#### Sayfa
KÖRLÜK DE KESMEZ ADALET TOMURCUKLANIR…
Ne yapsanız, ne kadar Adalet memleketin temel taşıdır deseniz, Adalet için yürüseniz de olmuyor. Kör zihniyet duyarlığını yitirmiş. Duymuyor. Zira körleme umursamazlık metropollerden dışarı kaçmış köy kent yayılıyor. Bu yaygıda kapsama alanı geniş, algılama oranı düşük yerlerde katı bir umutsuzluk katmerleniyor. Baştan ayağa kaygı, utanç, körlük ve geçici körlük bulaşmış halde ama halden memnuniyet demlendiriliyor. Dört bir yanda susku tiyatrolanıyor. Ancak körlük de kesmez Adalet yeniden tomurcuklanır…
Elbette bir yılgınlık ve yorgunluk baş gösteriyor. Olsun varsın durmak yok yola devam. Yola devam çünkü büyük kentlerde artık körebe oynanacak bir körlük kalmadı. Büyük ama yıkıcı talanın sürdüğü tüm kentlerde körlük yok. Hatta halkta aylak ve arsız, bedavadan aylıkçı kesimler, maaşa bağlanmış şuuru şuruplanmışlar hariç toptan bir uyanış söz konusu. Çok geç kalınmış olsa da maddi manevi çöküş, soyup soğana çevrilmek körlüğü de terbiye etmiş gibi. Ne sunulsa artık kesmiyor. On milyonlarca öngörü sahibi bakar körlere rağmen insan onuruna yakışır ve Adalet ölçeğinde bir hayat sürme doğrultusunda gözlerini açmış görünüyor. Ve sırasını bekliyor. Fırsatlar buldukça da direniyor. Direndikçe de yürüyor.
Körlük bezirganları korkunç ve daha da ağırlaşan şartlarda alt nüfus katmanlarında diktasını hala dikte ediyor. Bir süre daha sabredilebilir bir körleşme dayatılıyor. Ancak iş metazori ve temel değerlerin iyice tıraşlanmasına dayanınca, işin hangi nihai noktaya evrileceği, nereye vardırılmak istendiği de açıkça görülüyor. Körü körüne körük çekmek, körüklemek de artık bu görüyü erteleyemez. Eğer yıkım açık seçik anlaşılırsa veya anlatılırsa vurulu zincirler de kırılır. Bu körlük elbette ebediyen sürecek değil.

#### Kayıtlı veriler

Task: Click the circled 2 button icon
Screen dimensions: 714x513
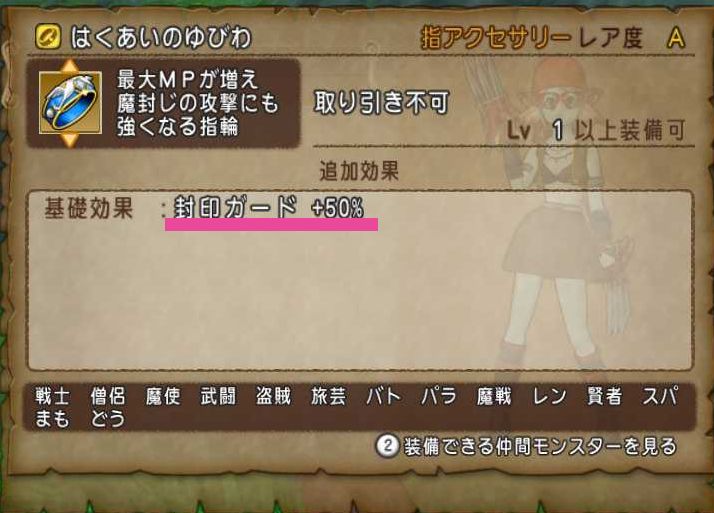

#### Yönerge ve koşullar
Körlük ve adalet konulu yazıyı son cümlesinin ardından devam ettirin.

#### Görevin sonucu
Öyle ki körlüğün hayli uzun sürdüğü bile düşünülebilir. Müzmin körlük mümin katmanı ve müzelik ideyle bir süre daha gider. Kendini kaybetme aşamasındaki körü körüne bağlılık, kös kös kabullenmek ve hiç yere adanmışlık da bir sona kadar.
Toplumsal zaruretler açısından bakıldığında bu körlük ve körleşme geçicidir. Gelip geçicidir çünkü körü körüne itaat ve körü körüne feda olunan kör ve sahte inanç da geçerliliğini yitirmek üzeredir. Büyük kentlerde kıpraşan öfke ve gözlerin açılması kara bağlı kafaların bile dost düşman ayrımında zorlanacağının açık delilidir. Yani körleştirici şahsi beğeniler bir yana bırakıldığında, dili lal, aklı rehin, tavrı tutuk ve kör bakışlı vaziyetin yediden yetmişe eziyet getirdiği görülecektir.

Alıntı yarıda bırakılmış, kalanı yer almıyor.